Stored data entries:

BEGIN

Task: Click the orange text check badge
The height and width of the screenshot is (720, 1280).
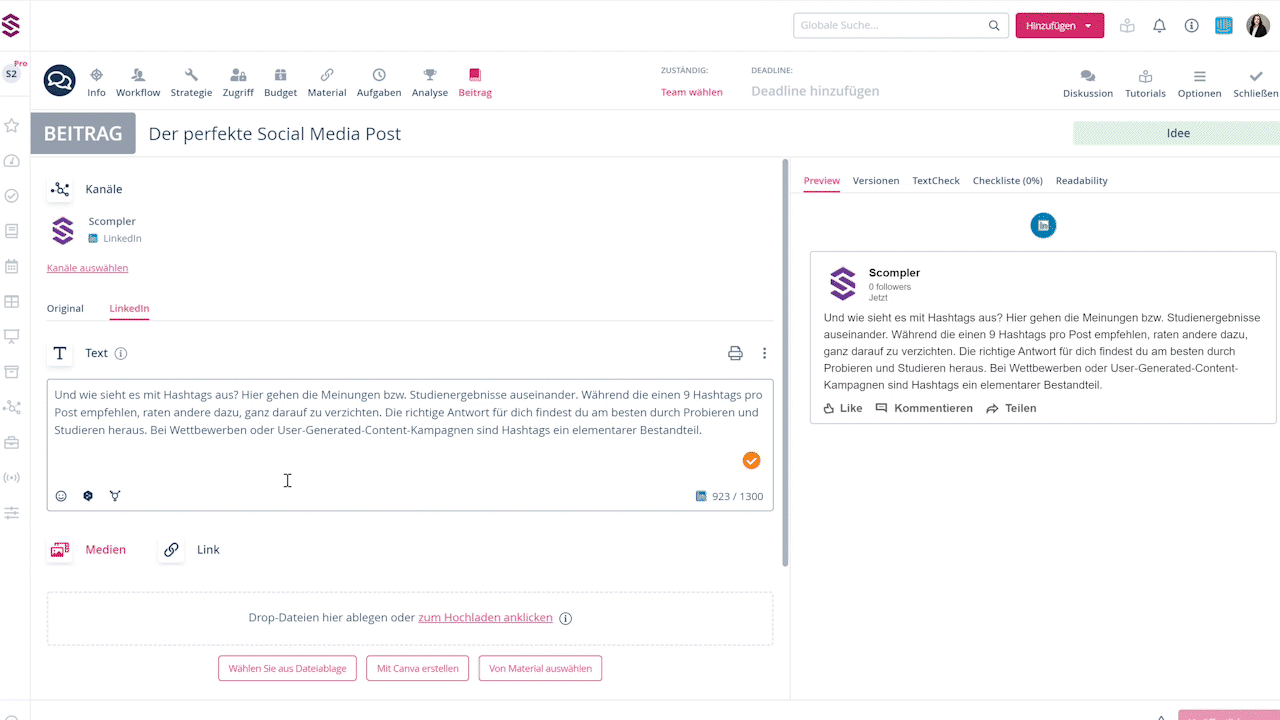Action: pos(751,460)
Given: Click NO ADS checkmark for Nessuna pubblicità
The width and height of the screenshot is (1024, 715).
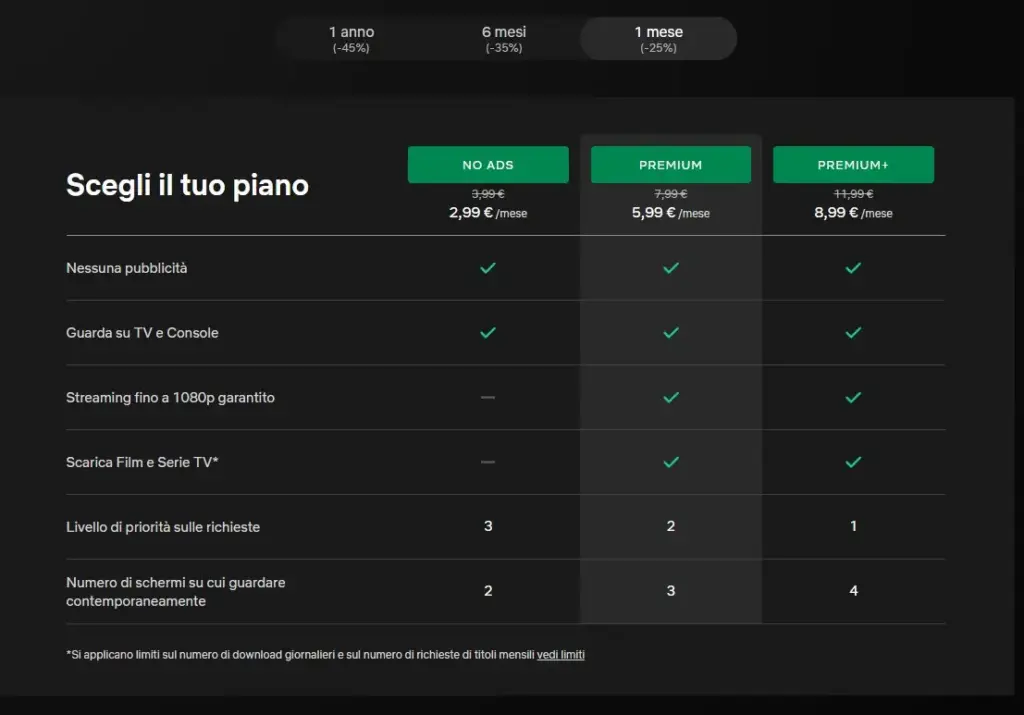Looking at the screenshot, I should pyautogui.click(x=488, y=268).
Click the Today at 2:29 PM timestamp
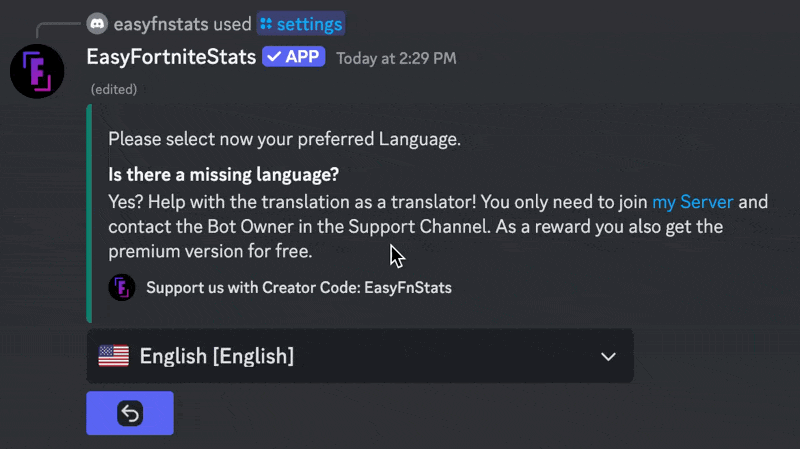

END

*Directions for this task*.
Reproduce the data above in full, exactly as it is, with the pictures left out.

*Response to this task*.
Task: Click the orange text check badge
The height and width of the screenshot is (720, 1280).
Action: pos(751,460)
Given: Click NO ADS checkmark for Nessuna pubblicità
The width and height of the screenshot is (1024, 715).
Looking at the screenshot, I should pyautogui.click(x=488, y=268).
Click the Today at 2:29 PM timestamp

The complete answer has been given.